===== DATASET RECORDS
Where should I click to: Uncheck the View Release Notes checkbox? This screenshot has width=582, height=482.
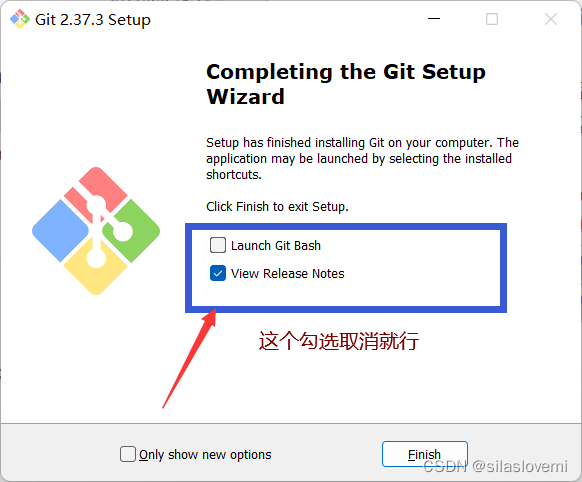click(x=218, y=273)
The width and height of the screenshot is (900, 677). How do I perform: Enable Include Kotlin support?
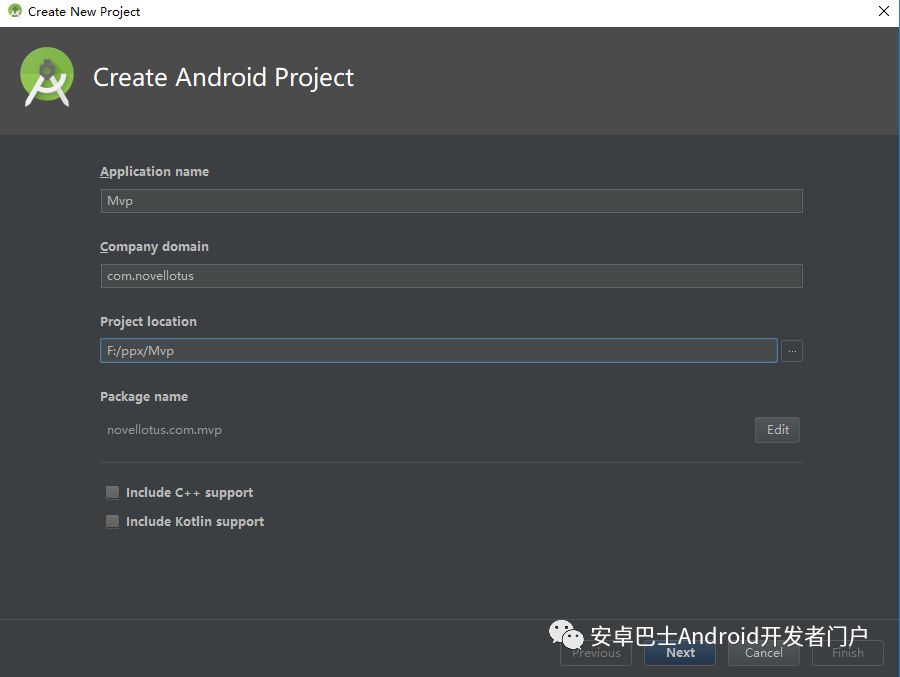112,521
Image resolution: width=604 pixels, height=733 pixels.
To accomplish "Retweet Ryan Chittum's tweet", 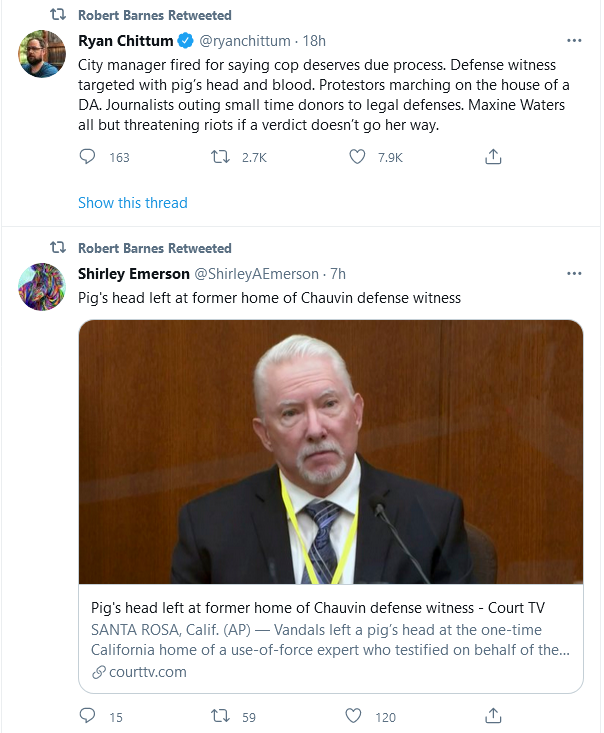I will tap(221, 157).
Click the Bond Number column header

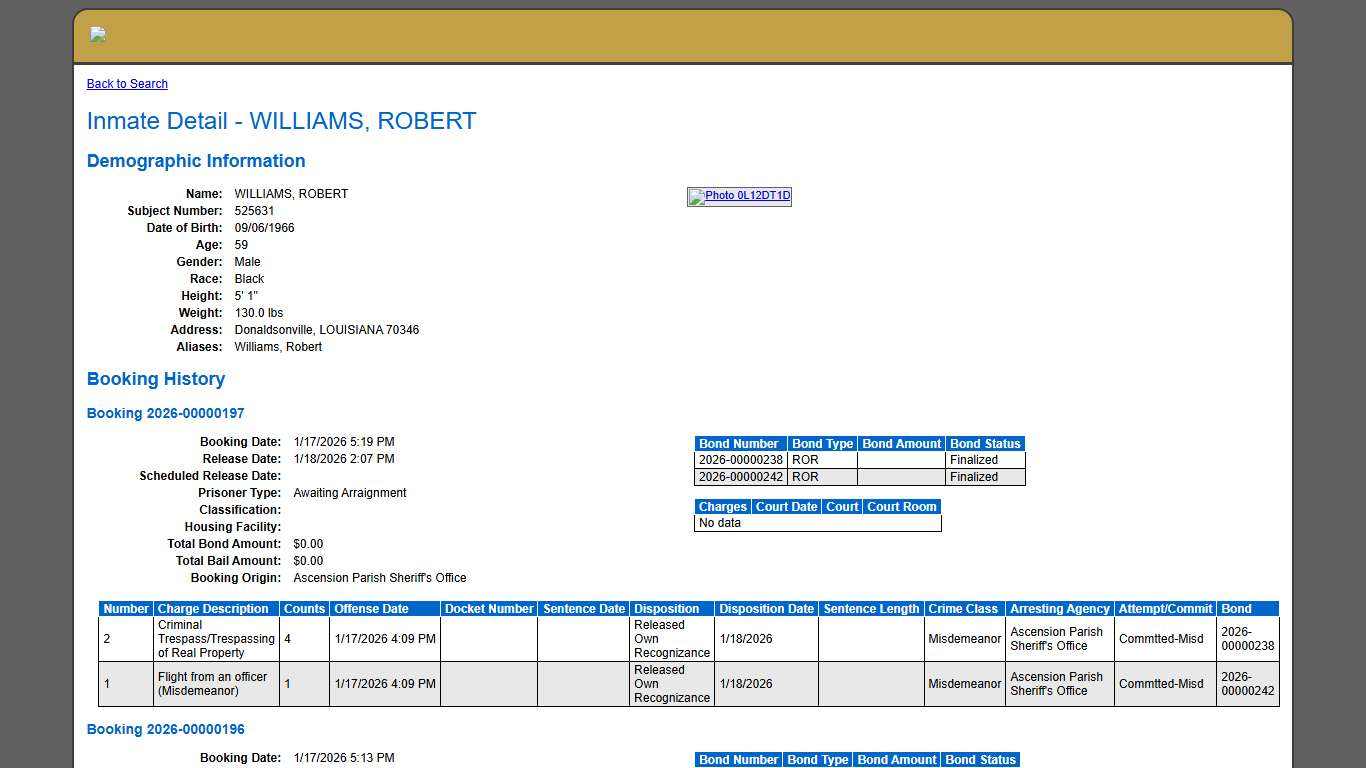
==========
**INSTRUCTIONS FOR THE TASK**
The output is the lines from the start of the data above through the line containing "Image resolution: width=604", unchanged, with any picture left out.

**TASK RESPONSE**
Where should I click to: Uncheck the View Release Notes checkbox? This screenshot has width=582, height=482.
click(x=218, y=273)
The width and height of the screenshot is (900, 677). How do I perform: Enable Include Kotlin support?
112,521
Image resolution: width=604 pixels, height=733 pixels.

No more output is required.